There's an extremely critical bug in the Xen, KVM, and native QEMU virtual machine platforms and appliances that makes it possible for attackers to break out of protected guest environments and take full control of the operating system hosting them, security researchers warned Wednesday.
The vulnerability is serious because it pierces a key protection that many cloud service providers use to segregate one customer's data from another's. If attackers with access to one virtualized environment can escape to the underlying operating system, they could potentially access all other virtual environments. In the process, they would be undermining one of the fundamental guarantees of virtual machines. Compounding the severity, the vulnerability resides in a low-level disk controller, allowing it to be exploited when guest or host OSes alike run Linux, Windows, Mac OS X, or possibly other OSes. Researchers from security firm CrowdStrike, who first warned of the vulnerability, wrote:
Most VM escape vulnerabilities discovered in the past were only exploitable in non-default configurations or in configurations that wouldn’t be used in secured environments.

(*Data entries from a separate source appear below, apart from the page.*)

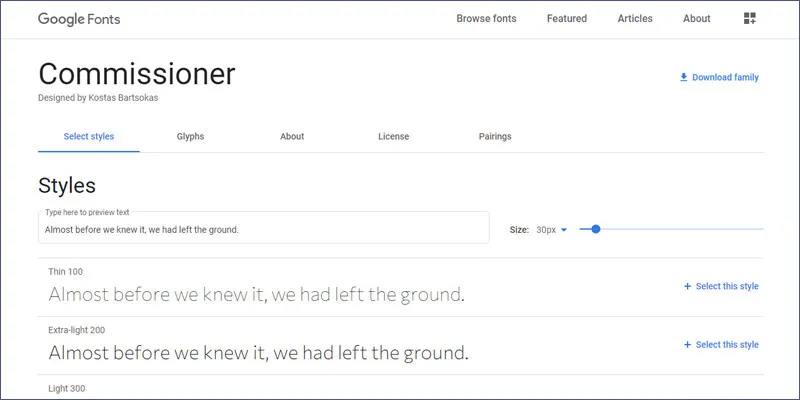Image resolution: width=800 pixels, height=400 pixels.
Task: Go to the Featured page
Action: coord(567,19)
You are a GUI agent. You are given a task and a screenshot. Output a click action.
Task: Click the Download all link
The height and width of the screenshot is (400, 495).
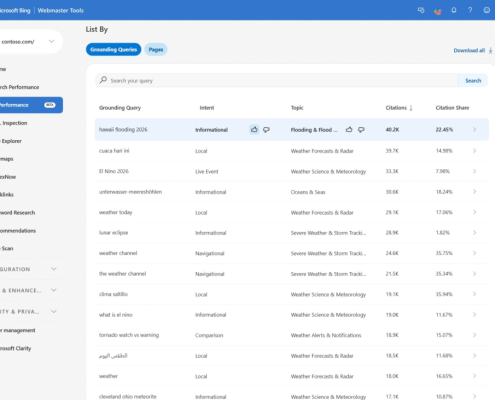click(x=469, y=50)
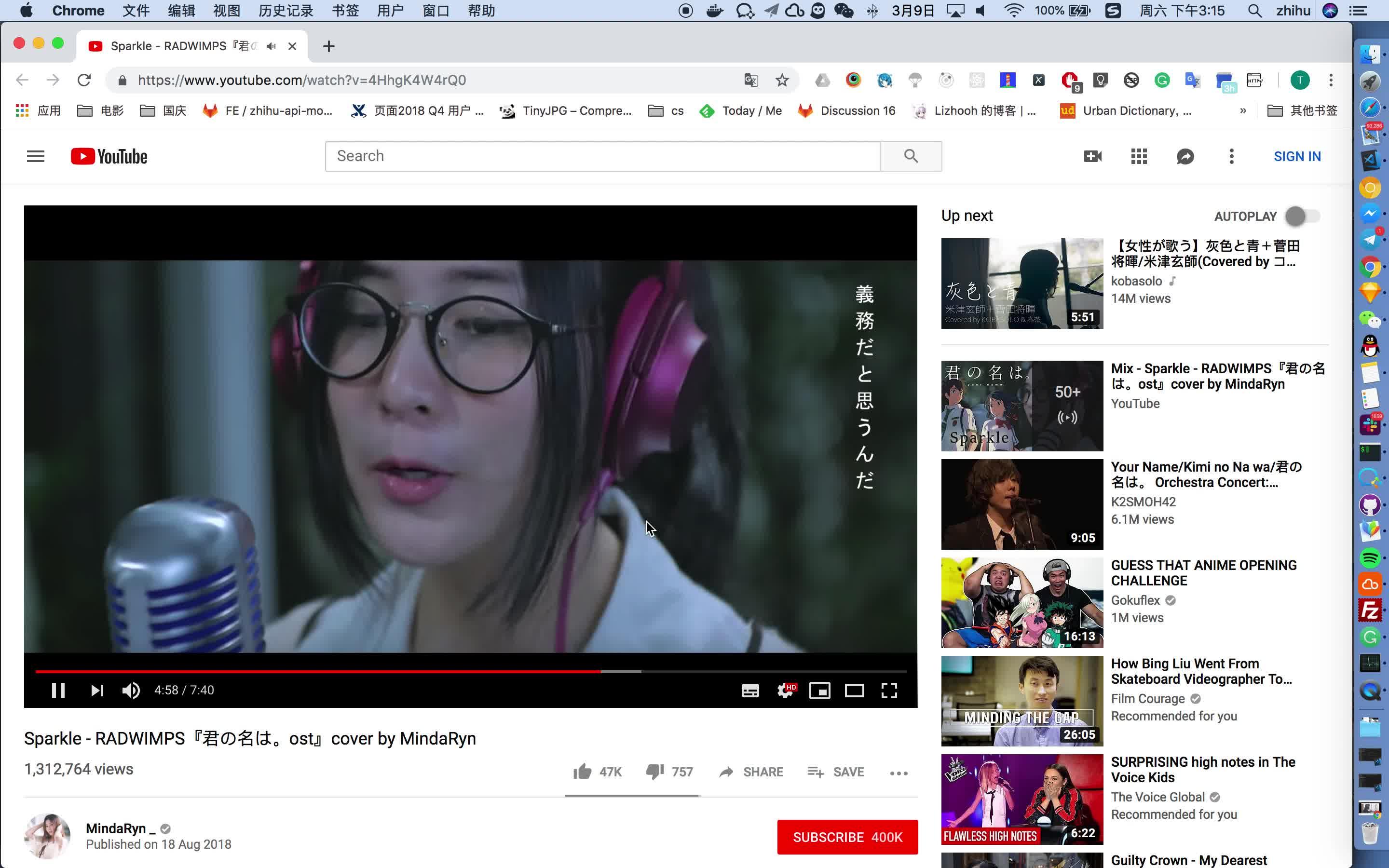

Other VM escape vulnerabilities only applied to a single virtualization platform, or didn’t directly allow for arbitrary code execution.
CVE-2007-1744 – Directory traversal vulnerability in shared folders feature
CVE-2008-0923 – Path traversal vulnerability in VMware’s shared folders implementation
CVE-2009-1244 – Cloudburst (VMware virtual video adapter vulnerability)
CVE-2012-0217 – 64-bit PV guest privilege escalation vulnerability
CVE-2014-0983 – Oracle VirtualBox 3D acceleration multiple memory corruption vulnerabilities
VENOM (CVE-2015-3456) is unique in that it applies to a wide array of virtualization platforms, works on default configurations, and allows for direct arbitrary code execution.